Court Opinion

ID: 8893031
Source: CourtListenerOpinion
Date Created: 2022-11-26 23:30:19.718891+00
Date Added: 2024-06-11T17:07:19.030812
License: Public Domain

Judge Lewis
concurring in the result.
While I agree with the result reached, I respectfully disagree with that part of the majority opinion which holds that there was not sufficient evidence of mental and emotional injury to support a finding of serious personal injury. Serious personal injury can be established solely upon mental and emotional injuries, provided such injuries extend for some appreciable time beyond the incidents surrounding the crime itself. They must be more than the res gestae results present in every forcible rape or sexual offense. State v. Baker, 336 N.C. 58, 62-63, 441 S.E.2d 551, 554 (1994).
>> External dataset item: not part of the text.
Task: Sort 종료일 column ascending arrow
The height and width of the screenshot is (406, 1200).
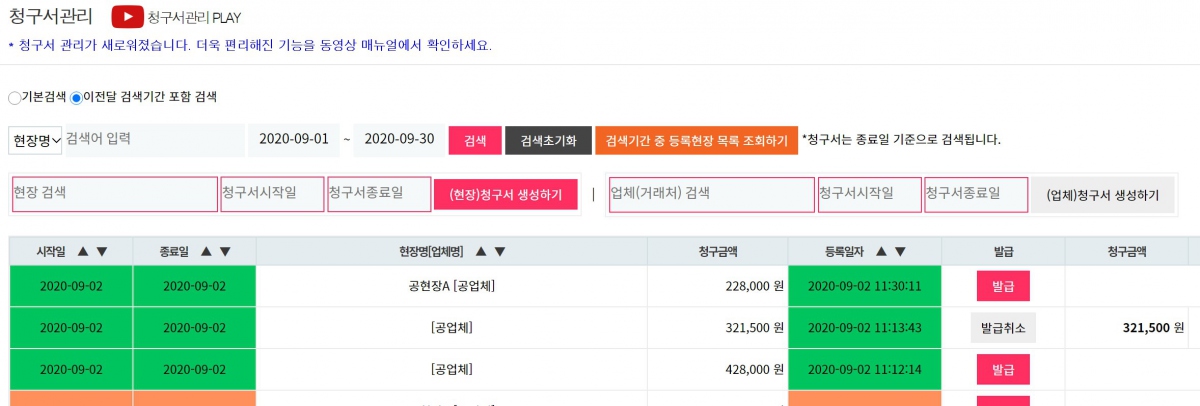Action: (x=207, y=252)
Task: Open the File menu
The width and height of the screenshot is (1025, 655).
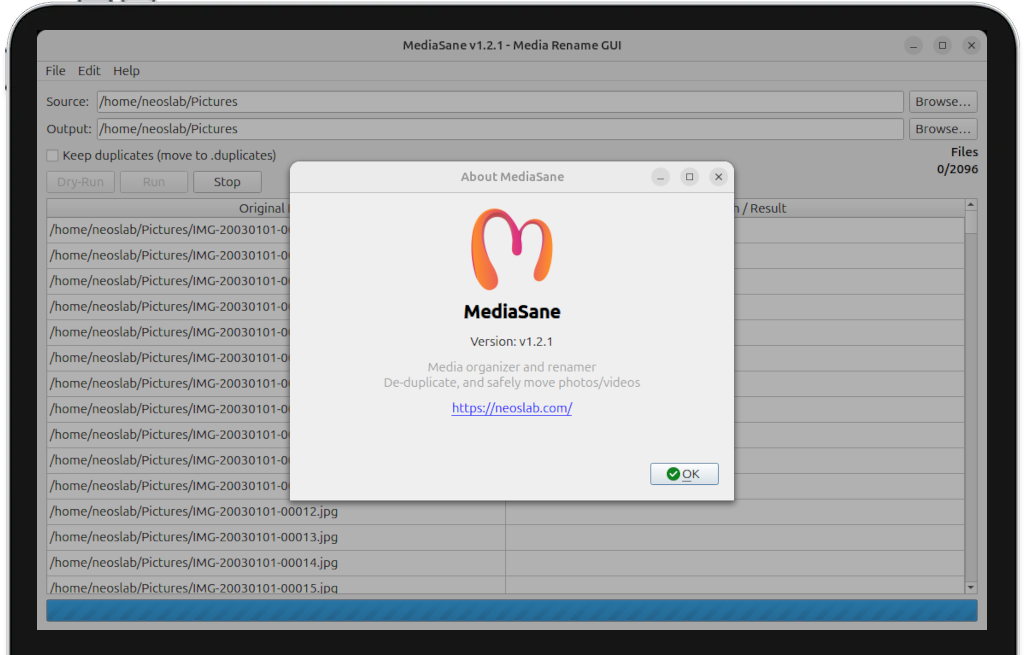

I believe that there was sufficient evidence of such mental and emotional injury in this case to support the jury’s verdict. The victim was a 71-year-old widow at the time she was raped and sodomized in her own home. She testified that after the attack, she was too frightened to go back to her home and that, as a result, she went to live with a niece. Even at the time of trial, nine months after the crime, the victim was still living with her niece. Clearly, the victim suffered men*197tally and emotionally as a result of the attack. These injuries did extend for an appreciable time beyond the incidents surrounding the crime itself and they are not the res gestae results present in every forcible rape or sexual offense. At age 71, when some professionals are forced to retire, the safety, comfort, and security of a person’s home is of incalculable worth to her piece of mind. To be terrorized, raped, then sodomized and forced thereby to flee the sanctity of one’s own dwelling is more than serious; it is near fatal. Accordingly, I would conclude that the victim’s mental and emotional injuries amounted to serious personal injury.